Bansal Mukesh, Mendiratta Geetu, Anand Santosh, Kushwaha Ritu, Kim Ryan, Kustagi Manju, Iyer Archana, Chaganti Raju S K, Califano Andrea, Sumazin Pavel
BMC Genomics. 2015;16 Suppl 5(Suppl 5):S4. doi: 10.1186/1471-2164-16-S5-S4. Epub 2015 May 26.
Chromatin immunoprecipitation followed by sequencing of protein-bound DNA fragments (ChIP-Seq) is an effective high-throughput methodology for the identification of context specific DNA fragments that are bound by specific proteins in vivo. Despite significant progress in the bioinformatics analysis of this genome-scale data, a number of challenges remain as technology-dependent biases, including variable target accessibility and mappability, sequence-dependent variability, and non-specific binding affinity must be accounted for.
We introduce a nonparametric method for scoring consensus regions of aligned immunoprecipitated DNA fragments when appropriate control experiments are available.
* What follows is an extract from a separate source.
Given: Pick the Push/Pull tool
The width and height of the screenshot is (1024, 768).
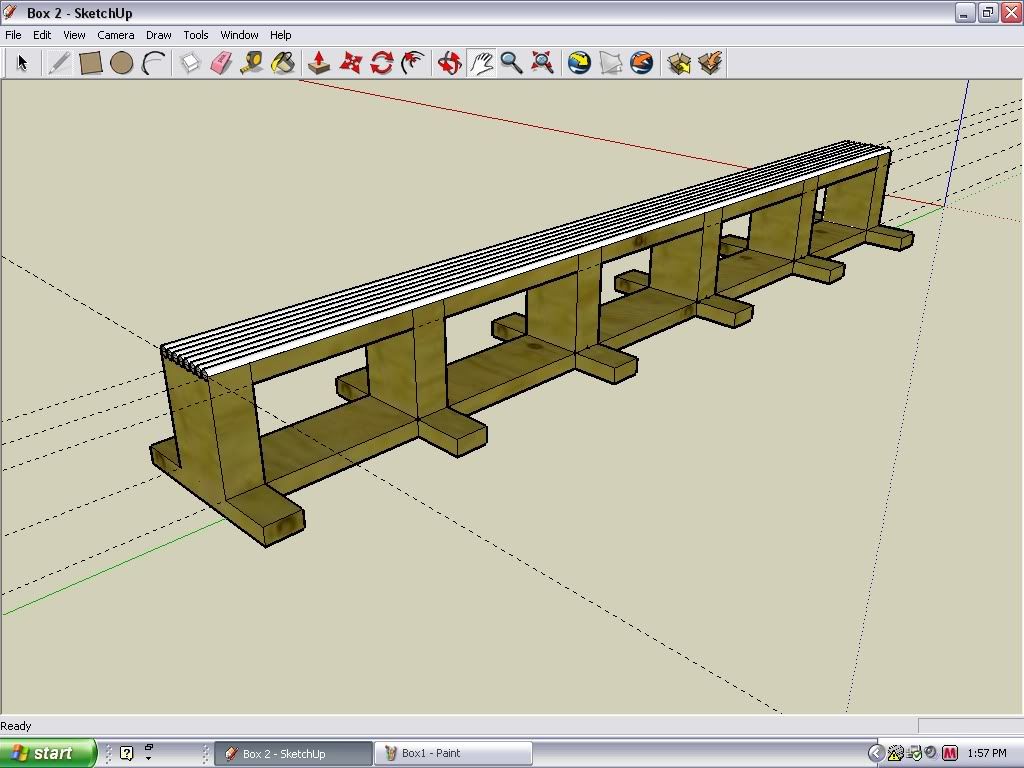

Our method uses local models for null binding; these are necessary because binding prediction scores based on global models alone fail to properly account for specialized features of genomic regions and chance pull downs of specific DNA fragments, thus disproportionally rewarding some genomic regions and decreasing prediction accuracy. We make no assumptions about the structure or amplitude of bound peaks, yet we show that our method outperforms leading methods developed using either global or local null hypothesis models for random binding. We test prediction performance by comparing analyses of ChIP-seq, ChIP-chip, motif-based binding-site prediction, and shRNA assays, showing high reproducibility, binding-site enrichment in predicted target regions, and functional regulation of predicted targets.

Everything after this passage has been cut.